Artificial intelligence (AI) researchers are testing the boundaries by seeing if the cognitive skill to provoke laugher and provide amusement can be placed into machines. Basically, they want to see if robots can be funny. Crazy? Sure. This is mostly because humour is dependent on multiple parameters, many of which are internal and subject to change – what might be funny today may not be funny tomorrow.

Linguistics and psychologists believe good jokes all share the same properties – they amuse us – so systematic analysis ought to reveal them, right? Well, erm, not quite.  

Computer scientist Dragomir Radev of the University of Michigan and friends at Yahoo Labs, Columbia University and The New Yorker have been studying cartoon captions to see if humour can be arithmetically expressed in computers. Radev and co’s study is published in arXiv.

The New Yorker’s famous cartoon caption contest has been running for more than a decade. Each week, editors publish a captionless cartoon and more than 5,000 readers submit a funny caption.

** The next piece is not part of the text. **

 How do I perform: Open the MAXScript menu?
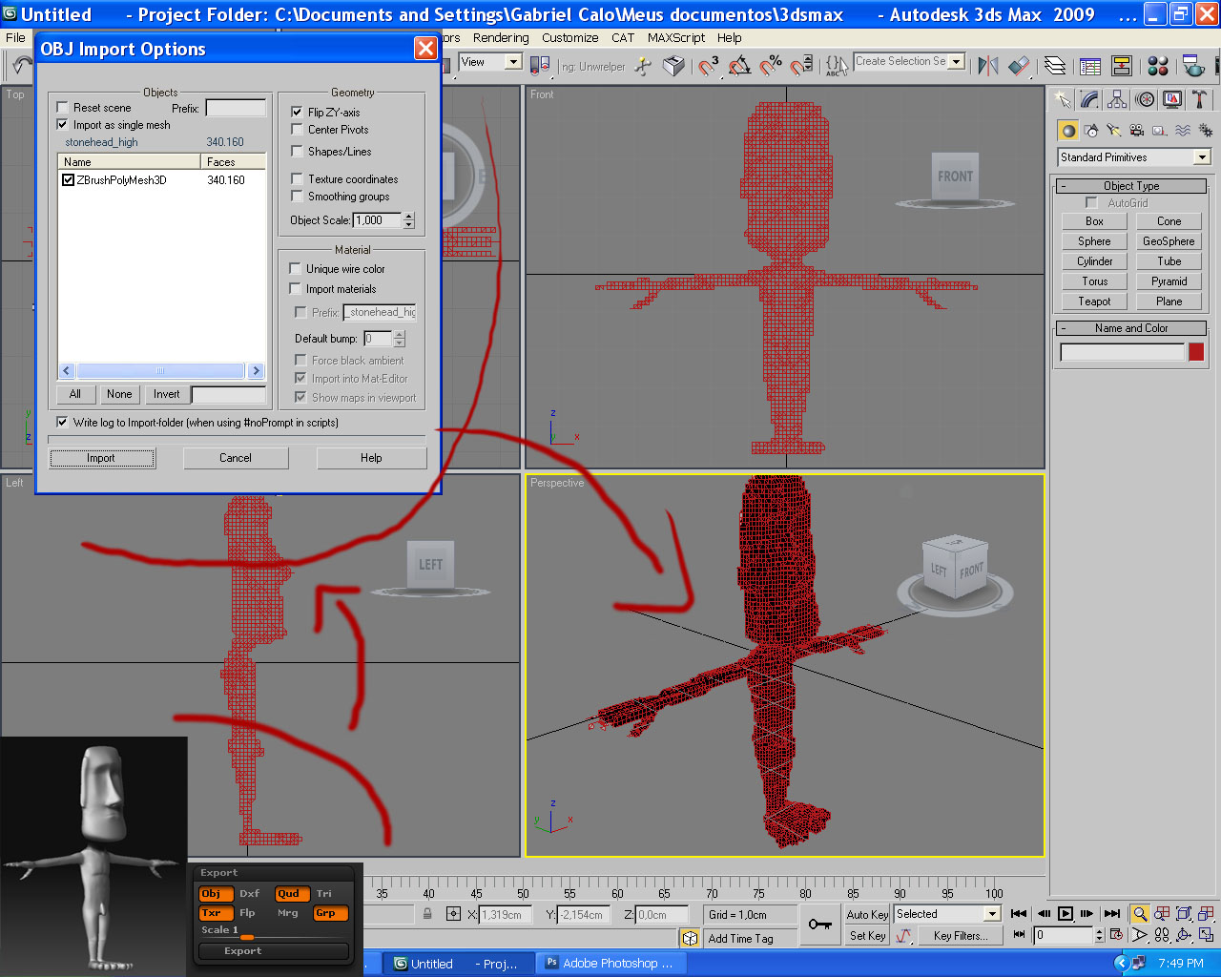tap(675, 38)
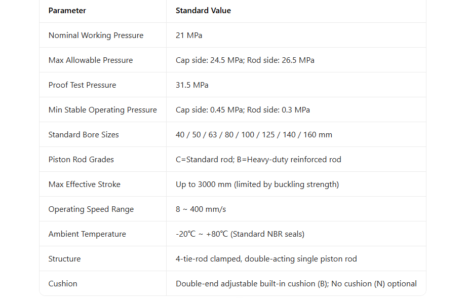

The editors pick the top three and ask readers to choose the funniest.  

In the paper, the authors of the study take a computational approach to determine what differentiates the funniest captions from the rest. They use a number of standard linguistic techniques to rank all 300,000 captions. Criteria include the level of sentiment, whether the captions were referring to people, how clearly they refer to particular objects in the cartoon, and so on.

Radev and co then took the highest ranked captions and compared them to the gold standard: the captions New Yorker readers chose as the funniest. This was done by crowdfunding opinion using Amazon's Mechanical Turk, a place where companies perform tasks that computers are currently unable to do. 

Based on this approach, it’s easy to imagine a computer capable of churning out the best caption. But the researchers are a long way off from achieving this. A more ambitious goal would be to have the machine write the best caption for a cartoon – good luck achieving that.

I ask Radev how we might build funny robots, if ever. He replies: "Easy – leave a few of the screws loose". 

Perhaps it should come as a relief that making jokes is one more thing a human can do that a computer can’t. So maybe we are a little special after all, at least for now. 

Radev and co are making their database of captions accessible to other researchers. If you would like to build the first funny robot then you're welcome to it.

Tosin Thompson writes about science and was the New Statesman's 2015 Wellcome Trust Scholar.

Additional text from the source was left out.